Even if an algorithm and machine can make this in 10 mins, the designer of this security code can just use a time-stamp and will expire – “session timed out” in say 5 seconds. This can be used for all communication.
After 350 years from Fermat, we suddenly discovered that his “little theorem” and prime numbers are part of our everyday lives. Like electricity.
Poetry shares this with higher mathematics. If the above aspect of pursuit of mathematics can be considered to be doing something that will be “imposed” on mankind centuries or millennia later . One such poet, Shelley wrote a sentence in one of his essays which is very easy to denounce as “poetic rapture” or “over-speak”. He said, “Poets are the unacknowledged legislators of mankind.”

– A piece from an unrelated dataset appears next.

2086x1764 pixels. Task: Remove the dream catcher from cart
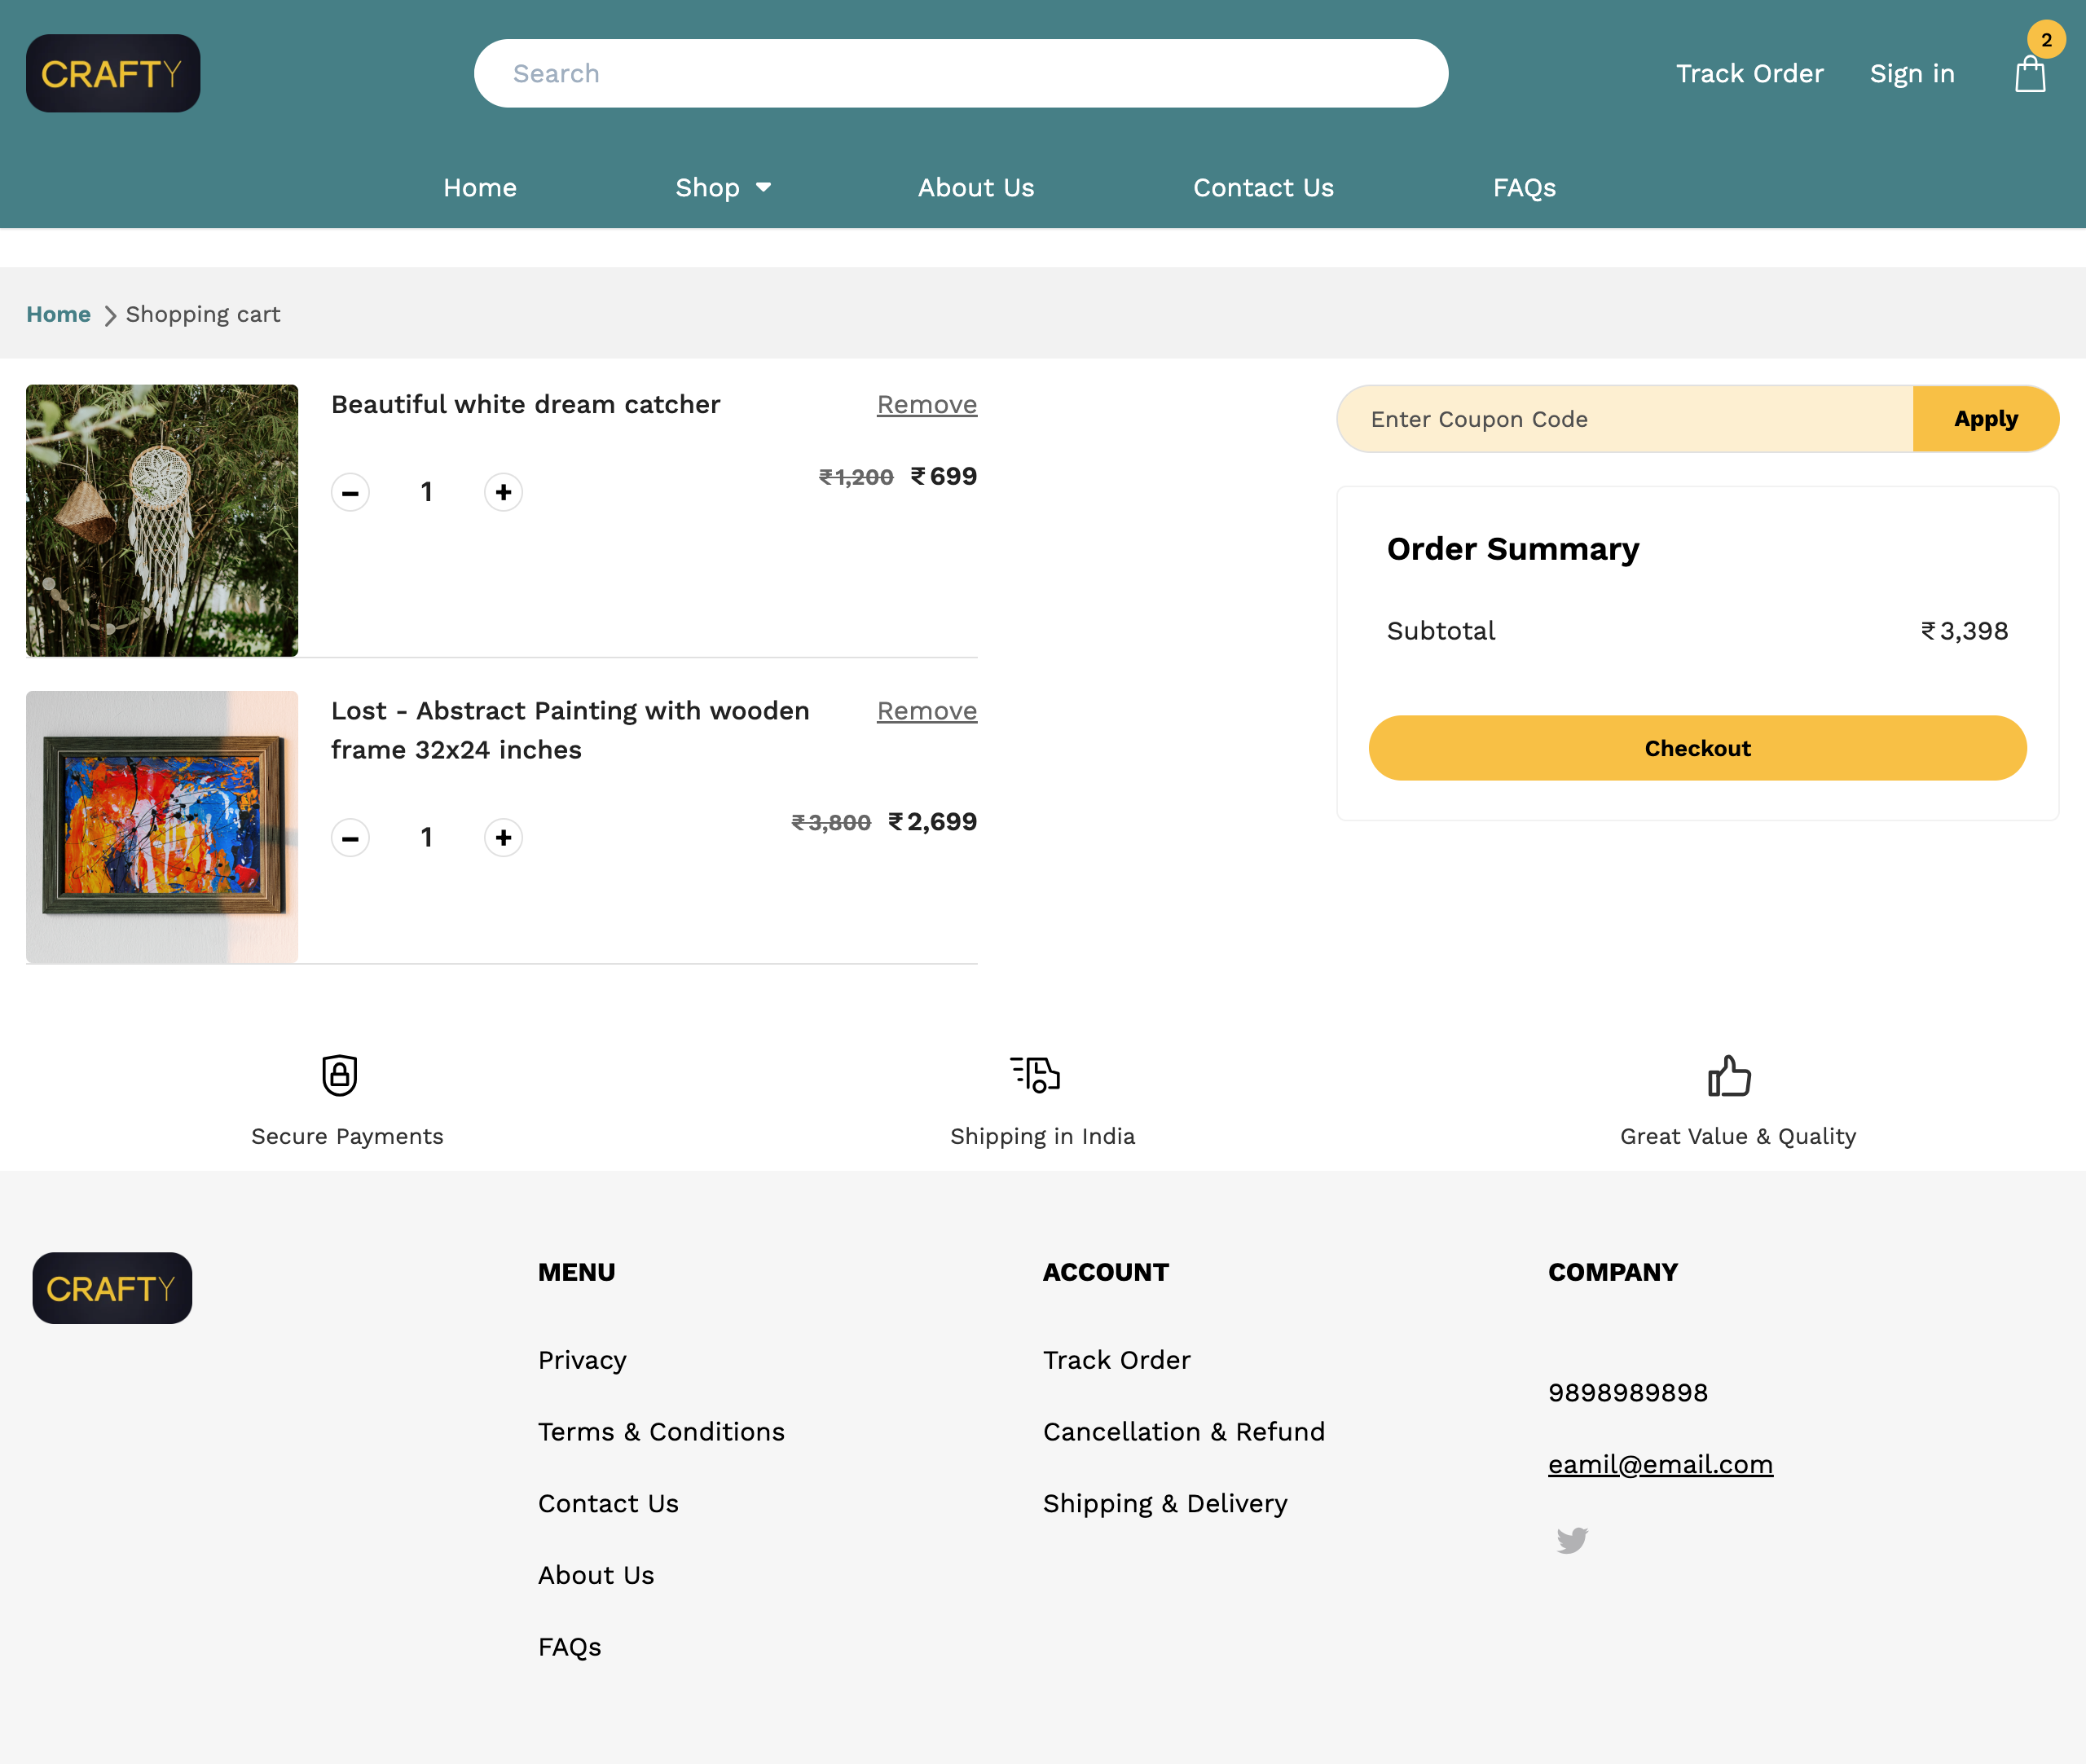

If we soberly examine the Fermat’s little theorem’s impact on our lives and business today, it is really so. If you run an online business, you must be compliant to the “mathematical legislation” imposed by Nature and first discovered by Fermat while just intimately playing with them and later applied by the designers of RSA algorithm some 350 years later.
Mathematics uses highly specialized language and notation. We are beneficiaries of their work with this language but cannot directly engage if we do not learn the language. And learning the language is not easy or we just cannot pick it up.
Poets use words – used by all and the language is known and we start using this as soon as we are two or three years old. But poets do something remarkable with this commonplace entities using the same rules of grammar everybody use. And the miracle happens.
I am giving an example which connects our native city – Calcutta and a Bengali poet.
In 1856 a French poet Searle Baudelaire published his collection of poetry called “Les Fleurs du Mal” and in 1940s-50s – a leading Bengali poet Buddhadev Basu got so much attracted that he devoted an intense amount of time, attention and care to study, translate, review and spread the poems of this long-dead French poet, almost to his dying day. What is happening here ?
A combination of words, a pattern of words rather become so potent that as if they enter into one’s innermost soul, as if seizes the core of us – call it genetic code, call it consciousness, call it soul, call it “I-ness”, but the effect is remarkable.
Another striking effect is the stability of some of the codes. Some poets are being read over centuries and millennia – the pattern has remained the same – the same old text but thousands of generations have come and gone but few in each generation respond to these codes in an intense way. There is no apparent encryption here – the text is all open – no stated private or public key here but just like our genetic code maintains its stability and integrity over millions of years although using very little matter, poetry – is strangely like these codes which run in our genes.
I think true poetry is also encryption – encryption of our soul – some souls have the private key, most haven’t.
Hence just like large primes do not seem to obey any law or some law of their own choosing which we haven’t figured it out completely but will benefit us as we walk along the time-line, true poets appear in their own choosing and guided by some unknown law.
True Poetry is the encryption for our soul, our private key and people who can create these “keys” are those on whom “eternity casts its gigantic shadows.”